▸ TEXTE DE LA PAGE:
+--

Nous, Français et Maures…
Nous, Blancs.
Et ils considéraient les
Touaregs comme des Noirs ?
Non. Comme autre chose.
Est-ce que Horma est une
continuité du Cheikh Hamallah, dans l’esprit des Mauritaniens et pour
l’autorité administrative ?
Le hamallisme a été une des raisons du rattachement du Hodh. C’est
d’ailleurs très intéressant et, à mon avis, les gens du Soudan ont très mal
traité ce problème. Très, très mal. Comme des imbéciles… Horma Ould Babana, un
Ida Ouali, donc… une tribu : les Ida Ouali sont une tribu très forte et très répandue partout ! Très
dispersée. Avec un sens de la cohésion. Je ne crois pas qu’Horma était
hamalliste. Mais, il faudrait vérifier : je crois que le Hodh votait pour
Horma. Et vous l’avez connu,
personnellement, Horma ?C’est un type pas sérieux, ou est-ce quelqu’un qui
avait quelque chose ? Je crois
qu’il avait une immense ambition et je me demande s’il n’avait pas joué le coup
trop tôt. Au fond, il pensait à l’indépendance, au fond. Et par conséquent, il a été sabré par l’administration.
Mais en vous écoutant, il
m’est venu une idée que vous aviez probablement à l’esprit sans la
conceptualiser. Et on parle des Almoravides. Est-ce que tous ces Mauritaniens
qui sont partis au Maroc, ne se sont pas dit, nous n’allons pas pour approuver
la revendication marocaine, nous allons pour mauritaniser le Maroc, qui n’a pas
bien tourné avec la colonisation française et avec les Alaouites. Et cette
ambition, d’une certaine manière, Moktar l’a frôlée dans les dernières années
de son règne, car il était devenu le seul homme qui pouvait aller voir
indifféremment Bourguiba, Boumedienne, Khadafi, Hassan II qui eux ne se saquaient
jamais entre eux. Il était le seul à pouvoir y aller, non sans orgueil.
J’ai très bien connu un personnage qui a joué cela. Je vais voir
si j’ai quelque chose… j’arrive. Quelque chose d’important. C’est … il faudrait
que vous regardiez la biographie de Deye Ould Sidi Baba, c’était le fils d’une
des grandes familles d’Atar. Il est parti quand moi j’ai quitté la Mauritanie [1].
Parce que je crois que… il ne voulait pas quitter la Mauritanie quand j’y
étais, mais il a fait une très grande carrière au Maroc, il a été ambassadeur à
l’ONU et président de l’Assemblée. C’est intéressant parce qu’il représente
exactement ce que vous dites. Je pensais
à ce genre d’homme. Et manifestement, le roi se servait de lui pour montrer
que la Mauritanie
était un arrière plan du Maroc. Maintenant c’est fini.
Ce cercle du Chemama sur le
Fleuve, cela paraît une idée assez étonnante.

+--

▸ DONNÉES RECUEILLIES:
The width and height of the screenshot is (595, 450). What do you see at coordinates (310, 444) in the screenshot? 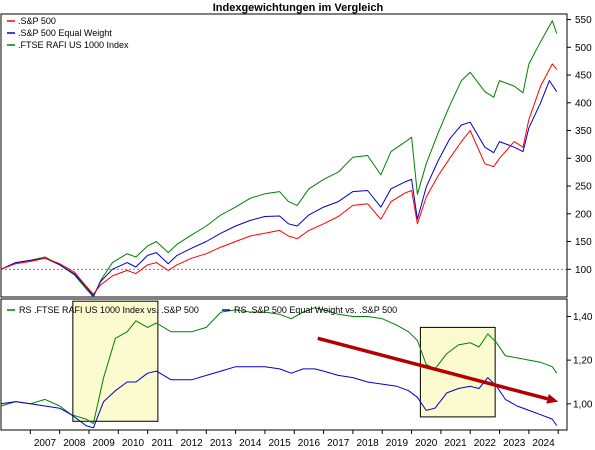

+--

▸ ACTIONS À MENER:
• a. D'après le texte de la page, quelles fonctions Deye Ould Sidi Baba a-t-il exercées au Maroc ?
• b. Recopiez à l'identique le passage du texte de la page qui commence par "Nous, Français et" et se poursuit jusqu'à "l’autorité administrative ?".
Veuillez vous fonder exclusivement sur le texte de la page.

▸ RÉPONSES DANS L'ORDRE:
• a. Il a été ambassadeur à l'ONU et président de l'Assemblée.

• b.
Nous, Français et Maures…
Nous, Blancs.
Et ils considéraient les
Touaregs comme des Noirs ?
Non. Comme autre chose.
Est-ce que Horma est une
continuité du Cheikh Hamallah, dans l’esprit des Mauritaniens et pour
l’autorité administrative ?